We cannot be surprised that summer is warm now. All participants in the gas business could have anticipated how much gas would be needed for the heating season back in February, when storage would be filled and surpluses would appear – said a hydrocarbon expert commenting on the latest gas affair in which HEP sold surplus gas below market prices.
First of all, HEP, and then the crisis management team and HERA, could have predicted the necessary quantities of gas months ago and reacted in time, rather than being surprised by the appearance of gas surpluses now, says our interlocutor.

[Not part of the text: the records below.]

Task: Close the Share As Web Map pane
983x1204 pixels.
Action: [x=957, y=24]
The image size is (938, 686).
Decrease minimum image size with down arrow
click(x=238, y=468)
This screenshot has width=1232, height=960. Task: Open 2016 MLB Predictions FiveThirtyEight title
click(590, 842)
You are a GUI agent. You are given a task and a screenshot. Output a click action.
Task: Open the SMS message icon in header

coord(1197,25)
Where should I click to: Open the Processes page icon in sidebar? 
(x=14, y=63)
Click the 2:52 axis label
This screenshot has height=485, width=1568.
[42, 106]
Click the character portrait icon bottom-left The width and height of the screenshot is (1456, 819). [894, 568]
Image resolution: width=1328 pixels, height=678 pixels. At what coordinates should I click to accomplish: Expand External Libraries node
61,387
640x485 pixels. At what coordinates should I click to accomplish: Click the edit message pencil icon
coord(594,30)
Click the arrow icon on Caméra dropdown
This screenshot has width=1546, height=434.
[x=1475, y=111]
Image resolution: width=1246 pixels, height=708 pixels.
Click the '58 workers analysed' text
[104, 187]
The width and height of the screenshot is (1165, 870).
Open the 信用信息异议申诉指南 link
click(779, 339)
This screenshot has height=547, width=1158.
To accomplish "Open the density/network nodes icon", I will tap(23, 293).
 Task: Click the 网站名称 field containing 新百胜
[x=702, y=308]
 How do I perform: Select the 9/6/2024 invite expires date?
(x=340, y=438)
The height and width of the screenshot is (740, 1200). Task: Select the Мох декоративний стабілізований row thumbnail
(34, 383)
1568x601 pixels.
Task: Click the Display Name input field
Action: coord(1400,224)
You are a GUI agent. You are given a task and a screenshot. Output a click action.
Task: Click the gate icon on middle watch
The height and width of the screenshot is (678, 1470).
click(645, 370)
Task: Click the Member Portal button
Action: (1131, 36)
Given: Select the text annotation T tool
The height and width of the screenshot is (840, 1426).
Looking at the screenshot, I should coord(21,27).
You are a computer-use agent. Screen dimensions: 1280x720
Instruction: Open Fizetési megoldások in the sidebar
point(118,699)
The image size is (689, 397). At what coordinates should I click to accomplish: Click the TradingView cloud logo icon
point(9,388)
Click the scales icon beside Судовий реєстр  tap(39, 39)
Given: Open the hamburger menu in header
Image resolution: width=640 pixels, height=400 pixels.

– HEP should have reacted much earlier, as should all participants in the chain, but it seems that everyone was somewhat nonchalant. Towards the end of the heating season, the necessary quantities of gas can be quite well assessed, especially in a situation where one of the largest consumers, Petrokemija, is not operating at all. The regulation to eliminate disturbances in the energy market was necessary during the gas price surge, but by the end of winter, when it was clear that prices had calmed down, it should have been abolished. It is now evident that no one was looking ahead at all – he commented.
Stoic Endurance of Losses
Although HEP is now justifying that it has warned the relevant ministry several times and that documents confirming this have leaked to the public, a careful reading of these documents concludes that HEP is more concerned about its liquidity and lack of funds to purchase gas from INA than about the gas surpluses. In none of the documents does it request, for example, that the regulation be repealed, or that it be exempted from the obligation to purchase gas from INA, stoically enduring the creation of new losses.
And while before the affair emerged, HEP was sending letters to the Ministry of Economy and Sustainable Development, after the scandal escalated, we learned from the media that HEP’s CEO Frane Barbarić and Minister Davor Filipović have recently spoken on the phone, raising the question of whether they could have perhaps communicated live on this topic before it began filling newspaper columns and ended up on the front pages.
Regardless of what the outcome of the latest gas affair will be, judging by the latest amendments to the controversial regulation, new problems in the gas business are just beginning.
– There has never been greater chaos in the energy market than today. Due to egos and petty political interests, people are dragged through the mud, and those who should regulate the market are not doing their job. Now that gas prices have stabilized and there is no longer a need for crisis interventions and regulations, instead of abolishing all these measures and letting the market ‘do its job’, the government has adopted a new regulation, which is extremely unclear and ambiguous. It is difficult to read how participants in the gas market who suffer damage due to it will be compensated – says our interlocutor, who has been in the energy sector for many years, adding that the continuation of gas measures is particularly problematic because the European Commission has already warned Croatia about the first regulation to eliminate disturbances in the domestic energy market, adopted last year.